[BRIEF]
Could you return every line of the material that contains the word "named"?

[RECORDS TO PROCESS]
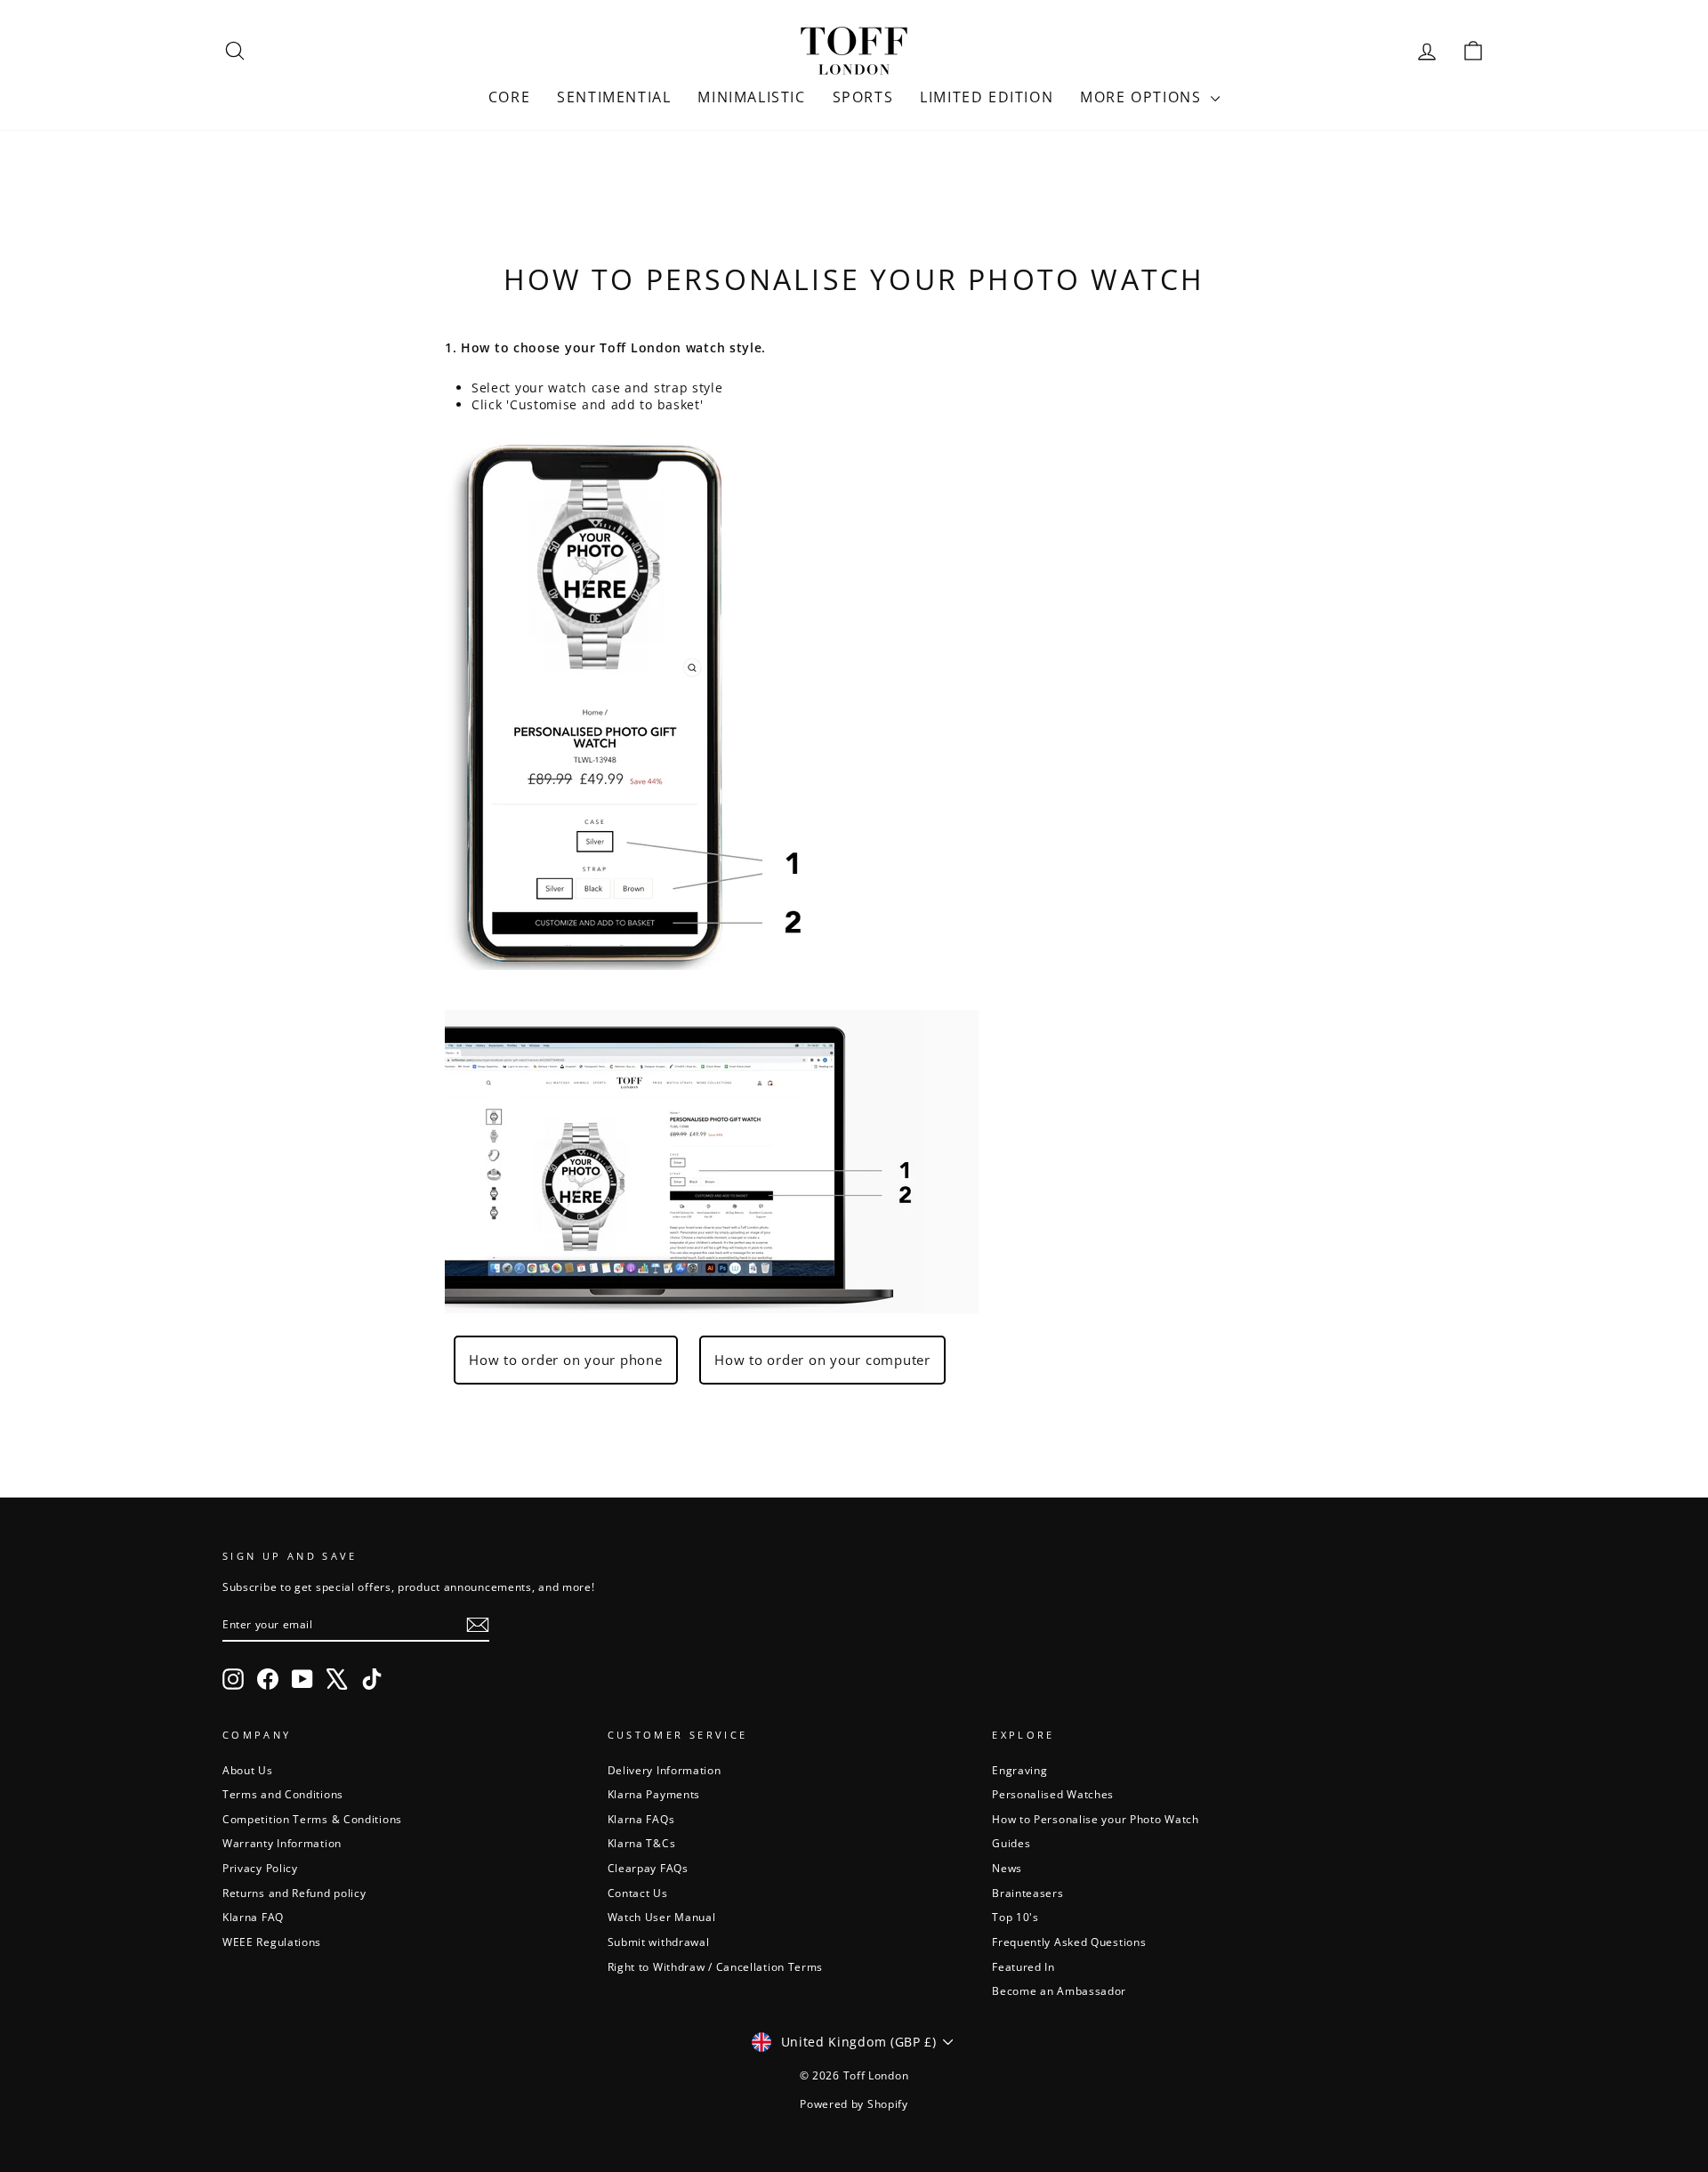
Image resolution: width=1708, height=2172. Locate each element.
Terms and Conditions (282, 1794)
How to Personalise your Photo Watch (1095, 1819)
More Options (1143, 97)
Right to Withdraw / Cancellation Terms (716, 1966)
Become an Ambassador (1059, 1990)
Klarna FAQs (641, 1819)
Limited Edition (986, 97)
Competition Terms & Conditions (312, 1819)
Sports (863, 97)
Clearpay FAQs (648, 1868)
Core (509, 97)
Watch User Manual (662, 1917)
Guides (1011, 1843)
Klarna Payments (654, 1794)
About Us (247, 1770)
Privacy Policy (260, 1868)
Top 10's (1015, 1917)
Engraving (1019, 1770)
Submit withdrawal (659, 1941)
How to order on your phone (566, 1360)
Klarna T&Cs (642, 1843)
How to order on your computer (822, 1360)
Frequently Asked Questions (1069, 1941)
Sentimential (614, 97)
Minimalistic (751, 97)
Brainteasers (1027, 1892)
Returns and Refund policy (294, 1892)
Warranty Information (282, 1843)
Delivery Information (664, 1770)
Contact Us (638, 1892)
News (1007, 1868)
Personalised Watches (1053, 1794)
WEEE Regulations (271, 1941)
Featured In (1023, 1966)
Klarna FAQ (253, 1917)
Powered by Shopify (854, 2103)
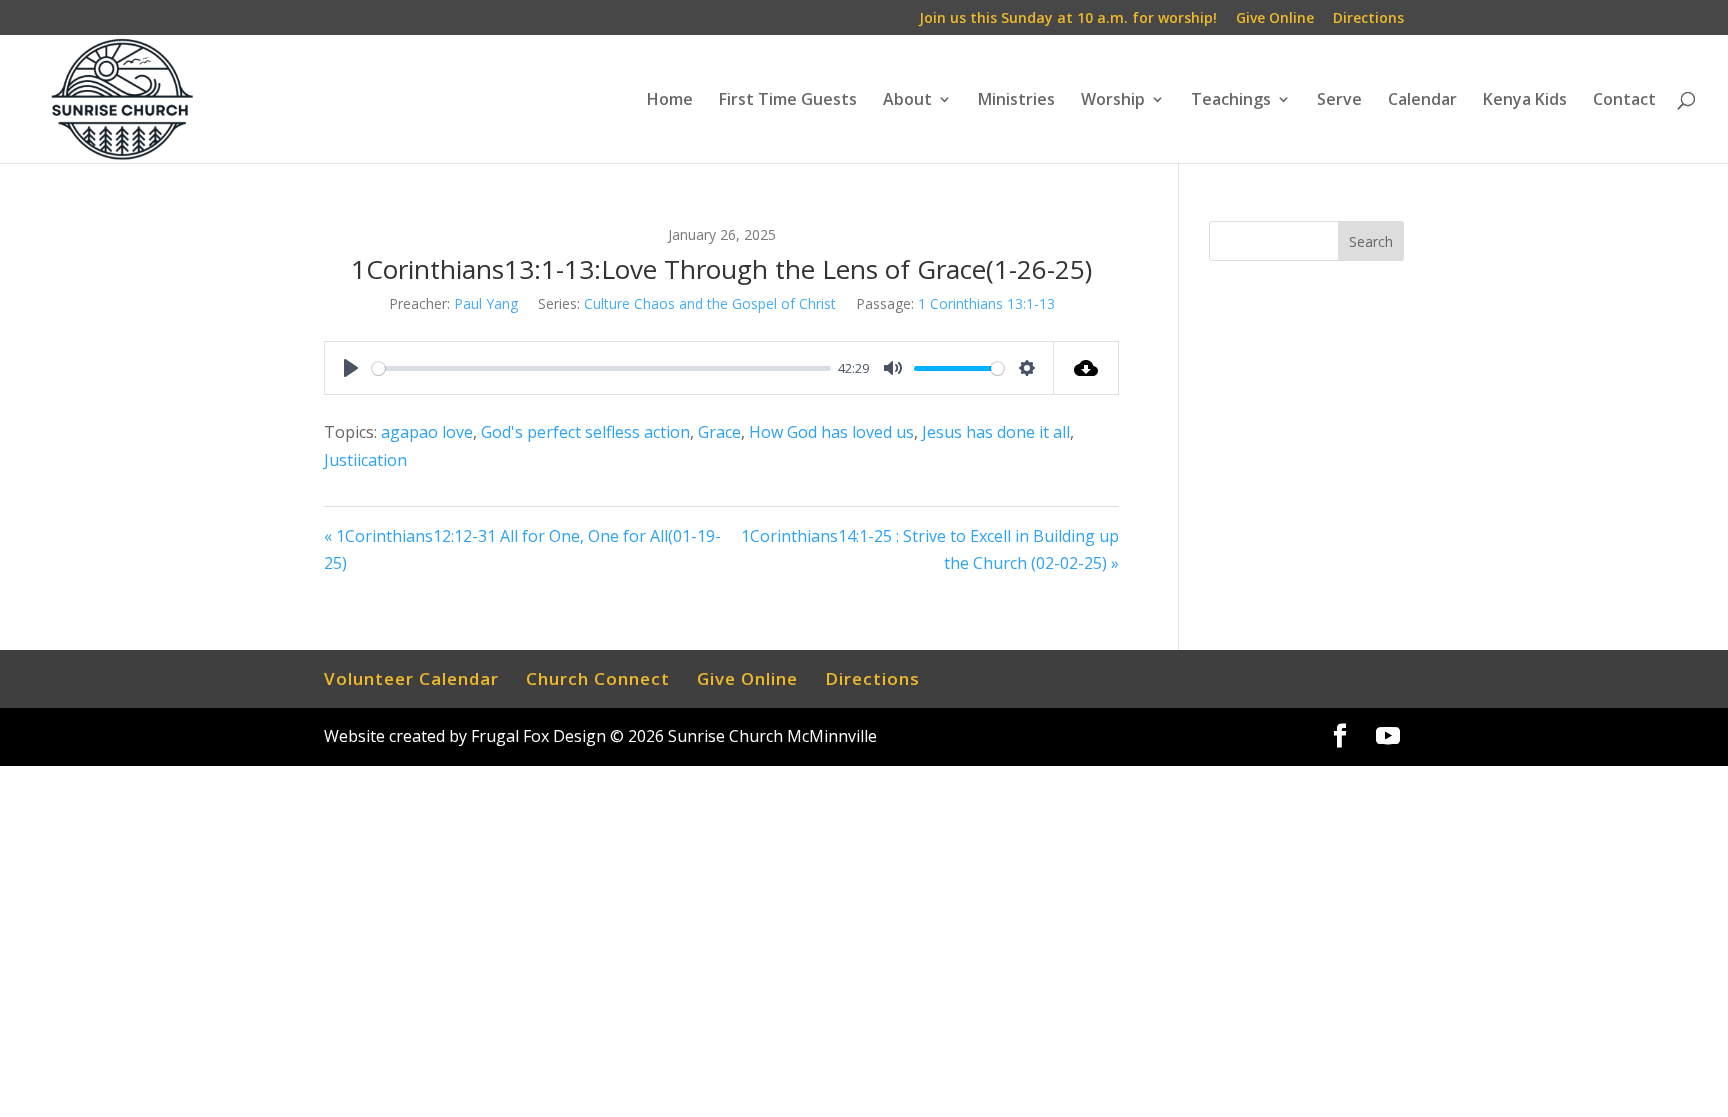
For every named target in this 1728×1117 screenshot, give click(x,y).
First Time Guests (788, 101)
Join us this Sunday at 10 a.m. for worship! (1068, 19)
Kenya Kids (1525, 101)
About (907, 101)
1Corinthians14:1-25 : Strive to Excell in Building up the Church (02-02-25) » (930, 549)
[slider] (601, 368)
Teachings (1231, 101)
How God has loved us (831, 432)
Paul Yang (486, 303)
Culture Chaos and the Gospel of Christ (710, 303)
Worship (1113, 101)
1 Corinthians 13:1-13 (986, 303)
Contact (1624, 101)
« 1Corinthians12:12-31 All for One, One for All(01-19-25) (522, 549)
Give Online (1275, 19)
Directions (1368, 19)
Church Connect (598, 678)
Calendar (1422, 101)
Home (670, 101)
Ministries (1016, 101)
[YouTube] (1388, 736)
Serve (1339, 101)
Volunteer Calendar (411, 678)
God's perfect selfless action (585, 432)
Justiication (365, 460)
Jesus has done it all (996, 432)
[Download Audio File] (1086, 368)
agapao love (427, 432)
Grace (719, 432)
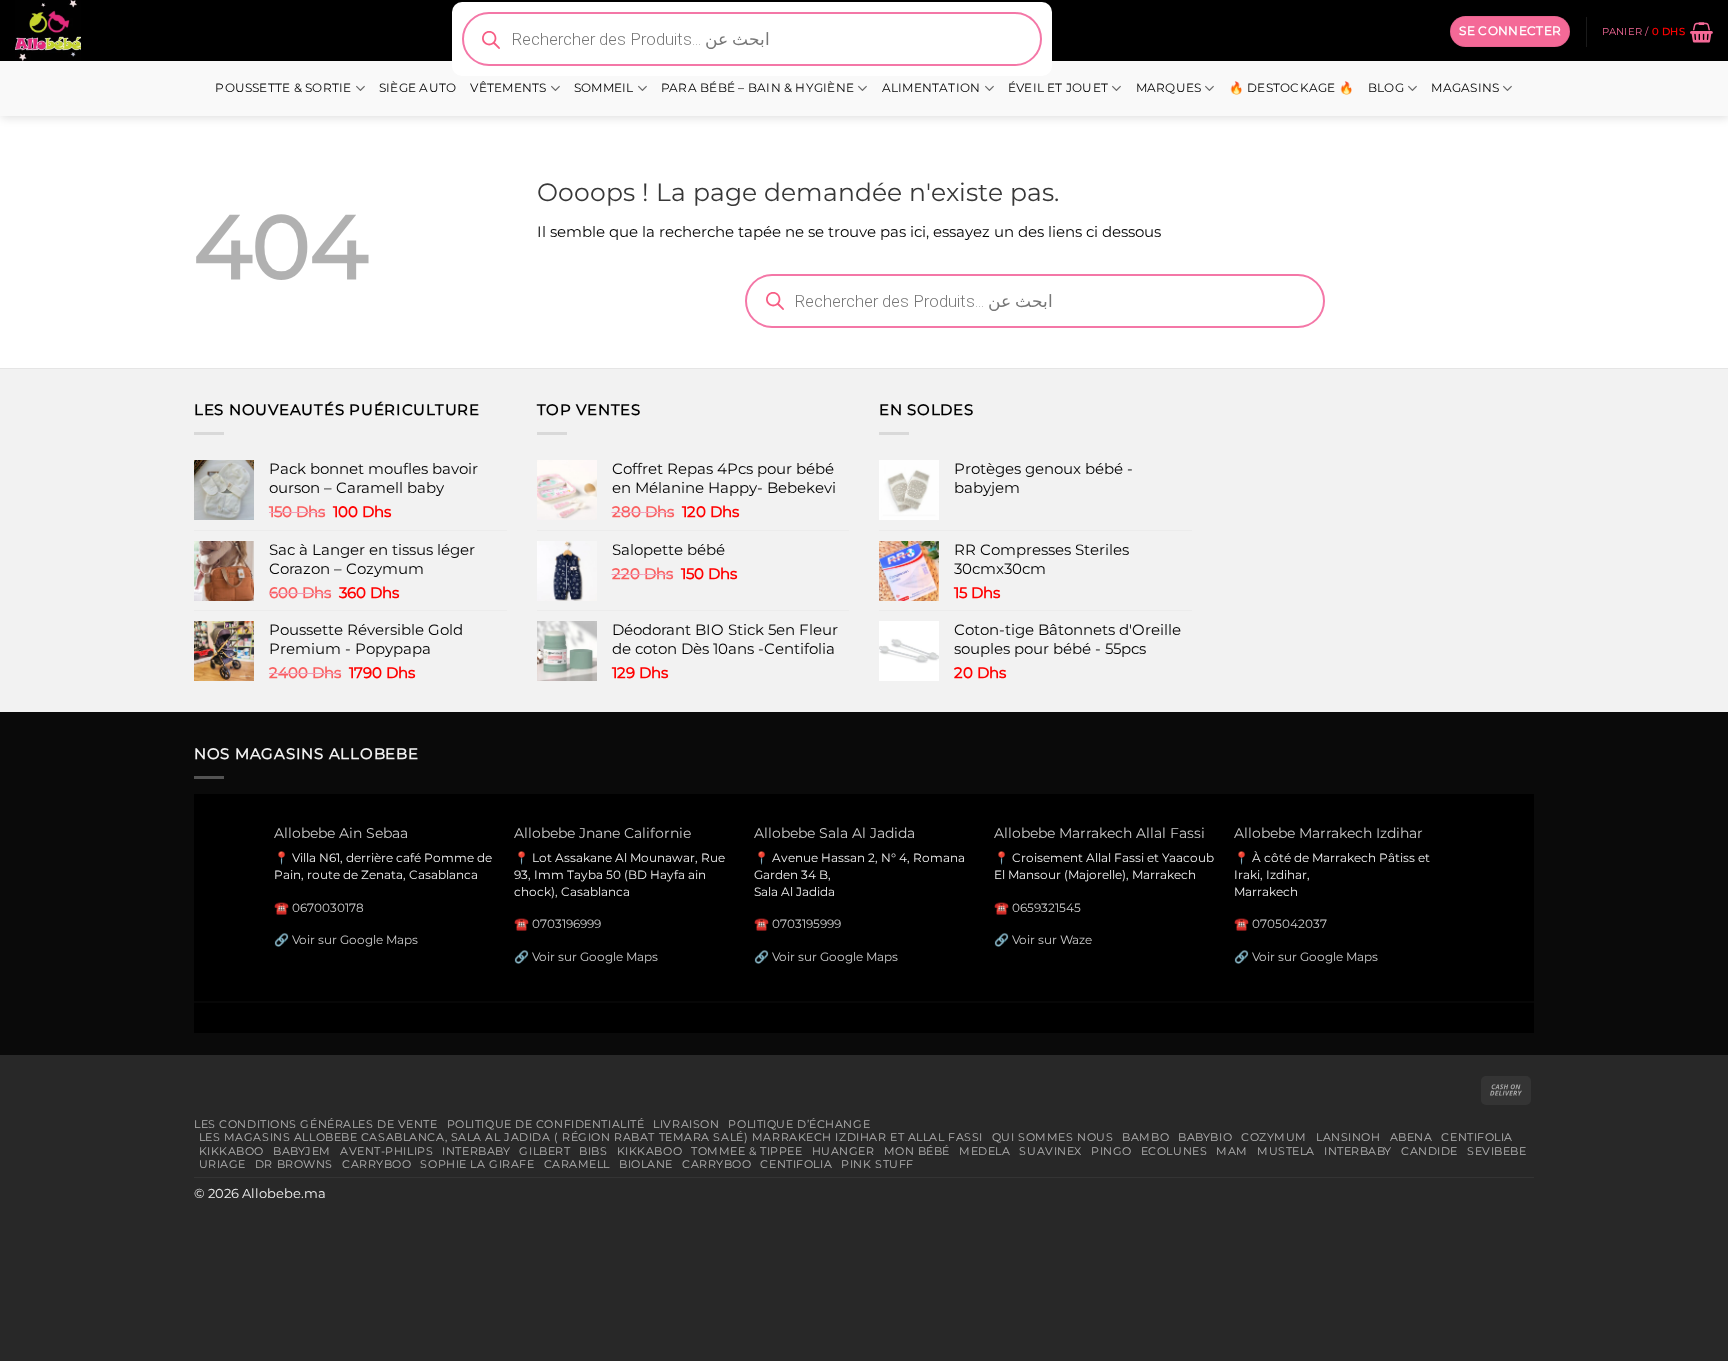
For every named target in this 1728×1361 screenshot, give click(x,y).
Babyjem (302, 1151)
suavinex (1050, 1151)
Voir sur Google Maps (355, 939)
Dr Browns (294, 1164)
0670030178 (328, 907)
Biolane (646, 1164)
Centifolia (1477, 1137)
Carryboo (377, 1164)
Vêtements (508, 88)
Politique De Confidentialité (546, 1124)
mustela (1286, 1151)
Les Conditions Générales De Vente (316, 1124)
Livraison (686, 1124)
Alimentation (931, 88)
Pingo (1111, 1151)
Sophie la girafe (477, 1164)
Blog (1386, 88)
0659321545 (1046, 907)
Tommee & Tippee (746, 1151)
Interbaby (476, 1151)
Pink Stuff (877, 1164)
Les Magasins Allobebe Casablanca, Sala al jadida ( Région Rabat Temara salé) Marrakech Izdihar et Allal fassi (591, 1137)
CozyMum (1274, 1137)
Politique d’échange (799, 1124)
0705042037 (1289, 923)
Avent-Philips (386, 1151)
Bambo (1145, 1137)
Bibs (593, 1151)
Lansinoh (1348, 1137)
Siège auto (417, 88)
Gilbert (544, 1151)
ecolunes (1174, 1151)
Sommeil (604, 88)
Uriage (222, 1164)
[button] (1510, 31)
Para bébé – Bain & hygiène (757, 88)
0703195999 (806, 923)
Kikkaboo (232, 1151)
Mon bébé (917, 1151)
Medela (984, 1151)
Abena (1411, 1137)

[ANSWER TO THIS TASK]
For every named target in this 1728×1117 screenshot, give click(x,y).
For every named target in this 1728×1361 screenshot, give click(x,y).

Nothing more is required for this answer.